“I was aware that he couldn’t be trusted; that the classroom behind him was empty and would be empty for some time; that he was only a matter of heartbeats, a tug of my elbow, and a few whispered words away from pulling me into that room with him.” 

Laurel Marks is a stunning, repressed 17-year-old schoolgirl. She also has a weakness for older men; most of all, her father, whom she'll do anything to impress. After his sudden death, Laurel is sent off to a boarding school where she shortly latches onto a new love-object: her English teacher, Mr. Hugh Steadman.

Following an encounter in the woods, a flirtation develops between the two, marked by hopeful highs and suicidal lows, on Laurel's part. Their romance is eventually consummated one November afternoon, in the arbor where they first met. But Laurel's middle-aged teacher proves to be a more violent lover than she ever anticipated. Like the doomed chase between Daphne and Apollo, Steadman pursues and Laurel recedes. 
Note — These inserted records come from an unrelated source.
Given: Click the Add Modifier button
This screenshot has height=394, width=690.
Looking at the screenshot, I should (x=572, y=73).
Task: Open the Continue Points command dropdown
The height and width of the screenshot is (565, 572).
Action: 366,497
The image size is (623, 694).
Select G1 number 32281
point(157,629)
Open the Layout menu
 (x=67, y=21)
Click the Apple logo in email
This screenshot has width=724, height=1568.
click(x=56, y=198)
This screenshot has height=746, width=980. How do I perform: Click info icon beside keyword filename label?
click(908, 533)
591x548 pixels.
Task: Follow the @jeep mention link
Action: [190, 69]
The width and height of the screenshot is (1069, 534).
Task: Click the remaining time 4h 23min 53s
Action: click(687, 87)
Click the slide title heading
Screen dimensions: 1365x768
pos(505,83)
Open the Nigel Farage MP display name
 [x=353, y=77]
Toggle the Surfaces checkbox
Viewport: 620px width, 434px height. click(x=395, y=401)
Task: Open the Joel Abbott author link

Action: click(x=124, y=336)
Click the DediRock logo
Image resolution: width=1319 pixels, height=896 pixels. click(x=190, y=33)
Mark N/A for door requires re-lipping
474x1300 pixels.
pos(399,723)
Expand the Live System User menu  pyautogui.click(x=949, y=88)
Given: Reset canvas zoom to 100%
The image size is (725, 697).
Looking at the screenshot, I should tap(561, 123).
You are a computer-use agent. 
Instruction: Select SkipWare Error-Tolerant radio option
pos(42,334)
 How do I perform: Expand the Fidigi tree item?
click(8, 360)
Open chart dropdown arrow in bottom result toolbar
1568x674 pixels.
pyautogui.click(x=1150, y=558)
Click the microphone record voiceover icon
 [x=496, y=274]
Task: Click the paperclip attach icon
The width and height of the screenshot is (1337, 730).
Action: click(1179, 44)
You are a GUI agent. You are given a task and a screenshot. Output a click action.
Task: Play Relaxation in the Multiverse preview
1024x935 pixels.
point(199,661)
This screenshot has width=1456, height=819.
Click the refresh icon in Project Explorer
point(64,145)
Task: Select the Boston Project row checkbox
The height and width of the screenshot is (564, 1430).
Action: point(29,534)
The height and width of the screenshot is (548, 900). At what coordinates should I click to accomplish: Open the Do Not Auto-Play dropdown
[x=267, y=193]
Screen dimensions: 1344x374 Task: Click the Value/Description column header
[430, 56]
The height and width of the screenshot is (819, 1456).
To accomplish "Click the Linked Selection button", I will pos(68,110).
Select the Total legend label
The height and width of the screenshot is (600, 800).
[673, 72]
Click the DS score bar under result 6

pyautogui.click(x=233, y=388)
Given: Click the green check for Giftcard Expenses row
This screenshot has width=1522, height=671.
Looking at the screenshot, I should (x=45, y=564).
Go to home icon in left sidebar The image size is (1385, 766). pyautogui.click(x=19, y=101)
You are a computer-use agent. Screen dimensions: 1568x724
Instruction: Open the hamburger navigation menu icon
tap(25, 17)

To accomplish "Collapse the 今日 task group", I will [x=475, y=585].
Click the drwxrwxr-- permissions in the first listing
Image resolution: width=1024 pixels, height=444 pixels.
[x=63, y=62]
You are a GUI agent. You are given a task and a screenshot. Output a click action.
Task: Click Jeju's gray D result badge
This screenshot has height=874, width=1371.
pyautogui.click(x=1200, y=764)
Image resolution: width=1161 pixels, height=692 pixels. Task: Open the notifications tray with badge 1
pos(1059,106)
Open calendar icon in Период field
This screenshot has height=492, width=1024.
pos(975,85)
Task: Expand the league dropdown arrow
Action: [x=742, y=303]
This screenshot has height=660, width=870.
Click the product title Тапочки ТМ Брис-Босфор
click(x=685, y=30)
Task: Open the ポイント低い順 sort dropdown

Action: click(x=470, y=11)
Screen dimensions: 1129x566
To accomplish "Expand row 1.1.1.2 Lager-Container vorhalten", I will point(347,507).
Woollett charts the course of their obsession with an unswerving eye, describing their unbridled desire for one another and the reckless and tortured course on which they have embarked and of Laurel's unshed grief for her father, whose absence will be either her salvation or her undoing.

praise for the wood of suicides

"A schoolgirl's crush on her male English teacher leads to mutual obsession in this well-drawn, compelling debut novel."


"Laurel’s narration is self-evaluating, introspective, and provocative. It’s easy to become mesmerized by this story as the downward spiral ultimately becomes clear.”


"With her debut, Woollett offers a brutal study of female self-loathing.”


The Wood of Suicides is an affecting and brilliantly insightful book that demonstrates remarkable talent of a young female author.”


"Woollett makes it murky who’s the seducer and who’s seduced"


"The Wood of Suicides is an engaging novel that explores a young woman’s relationship with men and with her sexuality, and it is Woollett’s passionate and intelligent voice that gives this book its heart.”


“An anxious, uneasy and despondent anti-romance novel.”


"Woollett impressively captures the excruciating joy and pain of young love, its nymph-like virtue but also sensual power, as body and soul move on their fateful journey from innocence to experience.”